[Opening EXTRACT PROVIDED section]

# A Flower of Great Myths.... (Image Intensive)



## xaer (Sep 30, 2005)

Hi Friends.

I read that this flower has many myths due to its beauty. These are just some of my trials to share the beauty with you all. I was indeed captivated by the pure form of beauty that this flowers carry.

"According to one creation myth it was a giant lotus which first rose out of the watery chaos at the beginning of time....."

1.






2.





3.





4.





5.





5a.





6.





7.





8.





Enjoy, and thanks for viewing.


----------



## bantor (Sep 30, 2005)

very nice, i love the colors, and so very crisp.  I believe the word "stunning" describes it.


----------



## M @ k o (Sep 30, 2005)

Stunning! Really ! Just awesome photos. Wow!


----------



## mentos_007 (Sep 30, 2005)

amazing!!! wonderful!!! love them all!


----------



## AIRIC (Sep 30, 2005)

I'm with them, stunning!

[Closing EXTRACT PROVIDED section]
[Opening RECORD SET section]

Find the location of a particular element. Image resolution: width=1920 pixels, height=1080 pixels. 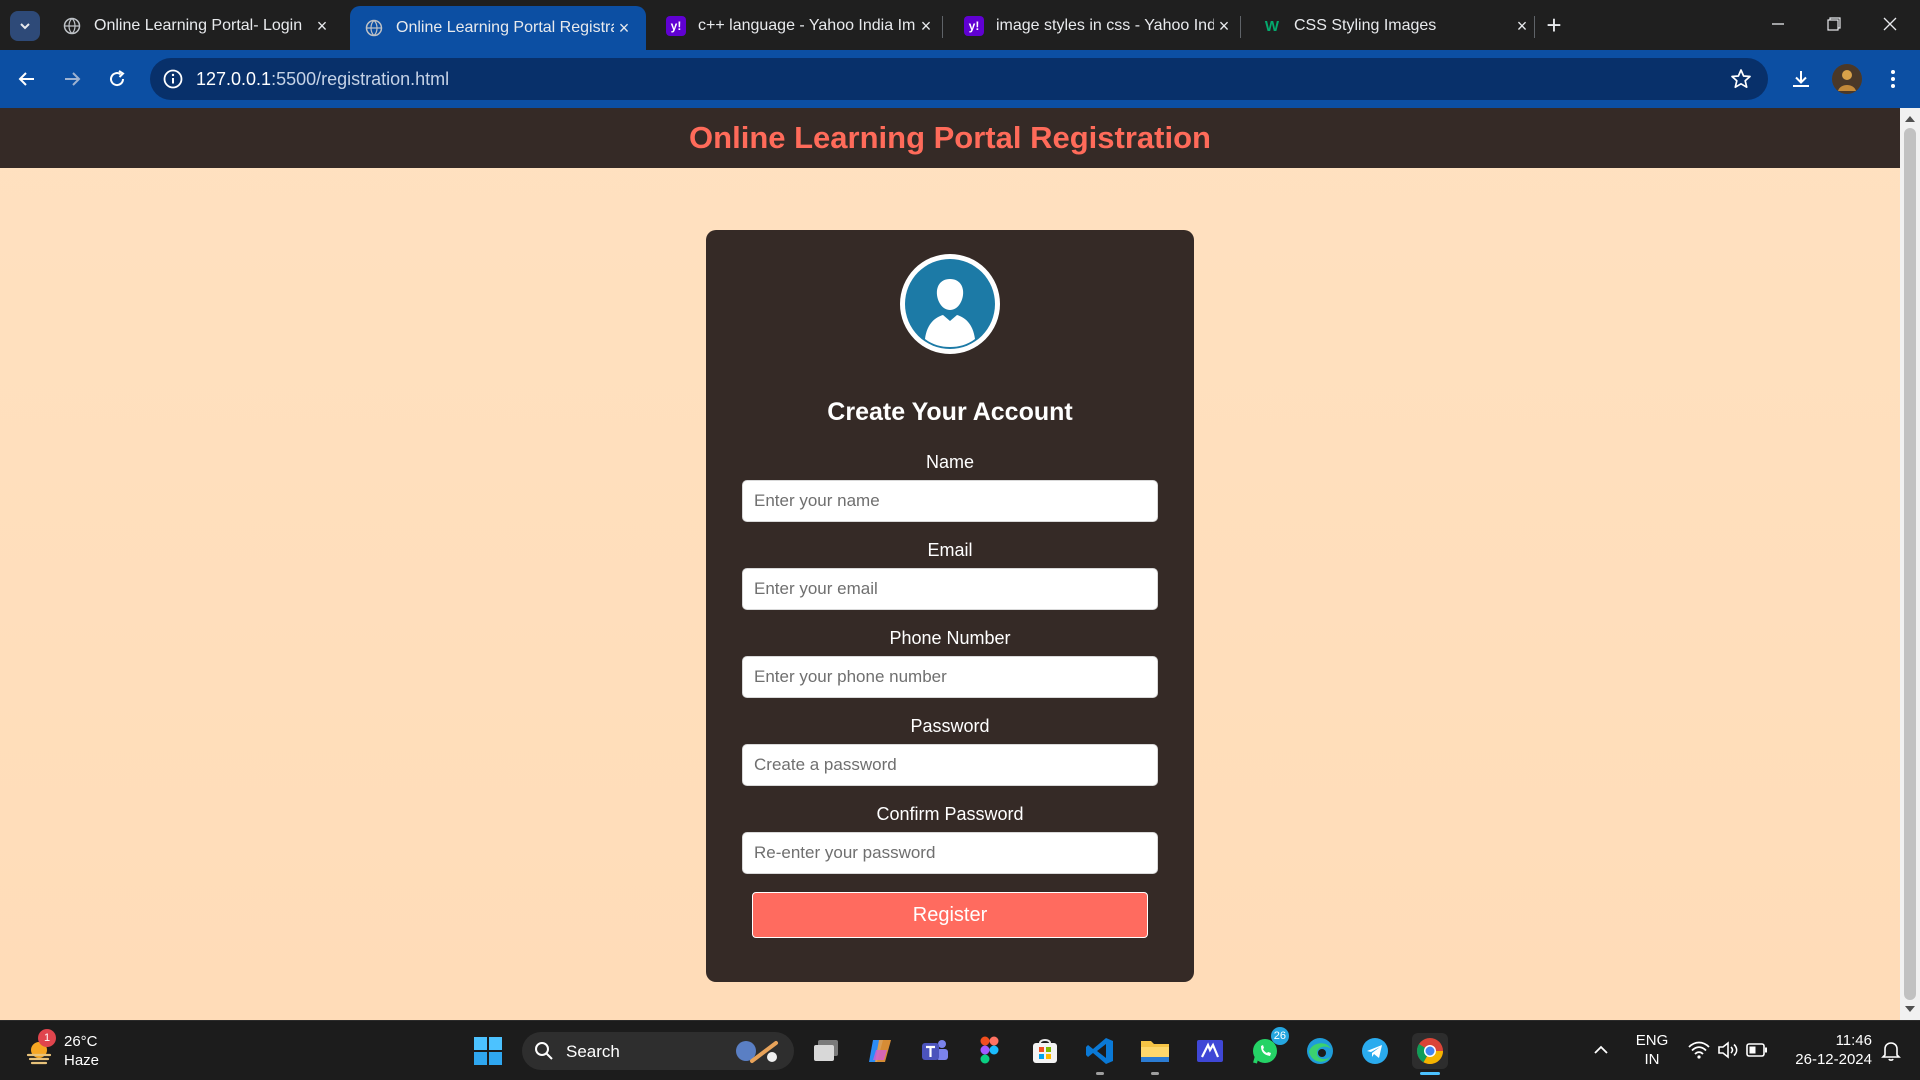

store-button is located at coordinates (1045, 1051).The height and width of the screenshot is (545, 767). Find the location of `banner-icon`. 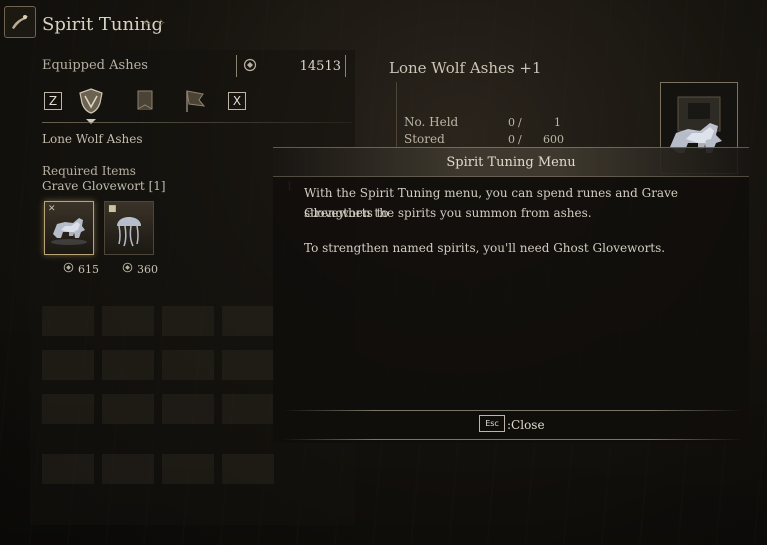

[Closing RECORD SET section]
[Opening RECORD SET section]

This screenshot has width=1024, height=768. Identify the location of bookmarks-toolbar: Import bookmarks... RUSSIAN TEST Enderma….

[Closing RECORD SET section]

__WORK TO BE COMPLETED__. Copy the stretch of the forum thread about the flower photos from "## bantor (Sep" through "awesome photos. Wow!", word for word. The records have no connection to the forum thread.

__ANSWER TO THIS EXERCISE__.
## bantor (Sep 30, 2005)

very nice, i love the colors, and so very crisp.  I believe the word "stunning" describes it.


----------



## M @ k o (Sep 30, 2005)

Stunning! Really ! Just awesome photos. Wow!